The input >>
-- BEGIN --
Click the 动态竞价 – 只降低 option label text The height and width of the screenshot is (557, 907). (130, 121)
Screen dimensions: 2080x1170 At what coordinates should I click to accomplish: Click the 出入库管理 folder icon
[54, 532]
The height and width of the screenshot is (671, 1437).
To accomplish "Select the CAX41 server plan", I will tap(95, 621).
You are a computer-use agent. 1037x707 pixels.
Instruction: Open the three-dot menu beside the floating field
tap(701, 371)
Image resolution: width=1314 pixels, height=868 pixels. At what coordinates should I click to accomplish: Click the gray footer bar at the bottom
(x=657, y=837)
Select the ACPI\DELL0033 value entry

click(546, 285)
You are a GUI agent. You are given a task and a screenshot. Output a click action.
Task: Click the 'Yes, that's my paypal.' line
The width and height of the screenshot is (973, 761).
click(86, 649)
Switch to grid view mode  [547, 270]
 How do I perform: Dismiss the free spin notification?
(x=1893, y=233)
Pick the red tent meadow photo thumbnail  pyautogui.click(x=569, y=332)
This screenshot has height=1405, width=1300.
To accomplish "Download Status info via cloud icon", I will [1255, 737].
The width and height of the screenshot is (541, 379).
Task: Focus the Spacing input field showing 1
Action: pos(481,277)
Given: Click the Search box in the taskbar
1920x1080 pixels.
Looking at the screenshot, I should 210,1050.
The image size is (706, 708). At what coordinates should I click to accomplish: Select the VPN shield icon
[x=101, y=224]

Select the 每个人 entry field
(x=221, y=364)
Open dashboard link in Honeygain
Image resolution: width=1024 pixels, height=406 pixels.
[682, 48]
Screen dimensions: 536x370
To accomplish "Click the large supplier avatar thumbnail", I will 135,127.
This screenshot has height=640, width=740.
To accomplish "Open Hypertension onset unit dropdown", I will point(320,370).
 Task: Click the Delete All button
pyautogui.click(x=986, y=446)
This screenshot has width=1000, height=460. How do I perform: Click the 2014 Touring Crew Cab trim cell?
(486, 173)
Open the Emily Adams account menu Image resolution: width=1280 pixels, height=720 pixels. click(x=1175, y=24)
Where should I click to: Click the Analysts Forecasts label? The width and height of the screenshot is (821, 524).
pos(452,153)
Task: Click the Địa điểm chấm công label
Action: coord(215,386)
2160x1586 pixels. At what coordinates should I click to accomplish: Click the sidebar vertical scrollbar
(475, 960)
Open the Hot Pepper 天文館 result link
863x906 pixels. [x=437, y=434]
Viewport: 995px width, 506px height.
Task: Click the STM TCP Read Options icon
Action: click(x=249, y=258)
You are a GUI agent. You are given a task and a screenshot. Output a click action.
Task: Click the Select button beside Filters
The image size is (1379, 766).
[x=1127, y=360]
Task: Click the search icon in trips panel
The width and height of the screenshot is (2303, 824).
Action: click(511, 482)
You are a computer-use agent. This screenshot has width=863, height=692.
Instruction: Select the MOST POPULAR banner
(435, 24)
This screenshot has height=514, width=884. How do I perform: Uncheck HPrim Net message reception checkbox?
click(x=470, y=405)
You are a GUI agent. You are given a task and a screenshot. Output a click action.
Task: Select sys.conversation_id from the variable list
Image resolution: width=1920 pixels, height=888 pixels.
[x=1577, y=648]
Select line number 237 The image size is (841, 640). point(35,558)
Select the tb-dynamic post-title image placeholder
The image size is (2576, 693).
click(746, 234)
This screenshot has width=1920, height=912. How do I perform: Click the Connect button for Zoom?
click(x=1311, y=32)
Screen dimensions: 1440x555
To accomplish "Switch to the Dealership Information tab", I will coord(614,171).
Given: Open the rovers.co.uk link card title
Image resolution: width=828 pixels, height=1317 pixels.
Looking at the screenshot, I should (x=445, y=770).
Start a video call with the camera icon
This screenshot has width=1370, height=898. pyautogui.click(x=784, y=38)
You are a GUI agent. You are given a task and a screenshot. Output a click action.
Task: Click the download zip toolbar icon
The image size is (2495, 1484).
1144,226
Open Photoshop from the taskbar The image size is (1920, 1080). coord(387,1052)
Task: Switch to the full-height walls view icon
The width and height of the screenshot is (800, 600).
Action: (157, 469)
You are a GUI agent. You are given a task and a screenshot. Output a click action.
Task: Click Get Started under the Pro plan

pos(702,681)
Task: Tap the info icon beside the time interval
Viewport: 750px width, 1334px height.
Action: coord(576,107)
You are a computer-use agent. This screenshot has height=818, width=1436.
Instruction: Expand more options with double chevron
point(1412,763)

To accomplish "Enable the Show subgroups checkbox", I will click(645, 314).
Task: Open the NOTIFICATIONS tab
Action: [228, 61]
-- END --
Express the material between the line holding "Open Photoshop from" and the line holding "Action: coord(576,107)", inclusive, as a JSON list of strings with one string per line and blank lines left out.

[
  "Open Photoshop from the taskbar The image size is (1920, 1080). coord(387,1052)",
  "Task: Switch to the full-height walls view icon",
  "The width and height of the screenshot is (800, 600).",
  "Action: (157, 469)",
  "You are a GUI agent. You are given a task and a screenshot. Output a click action.",
  "Task: Click Get Started under the Pro plan",
  "pos(702,681)",
  "Task: Tap the info icon beside the time interval",
  "Viewport: 750px width, 1334px height.",
  "Action: coord(576,107)"
]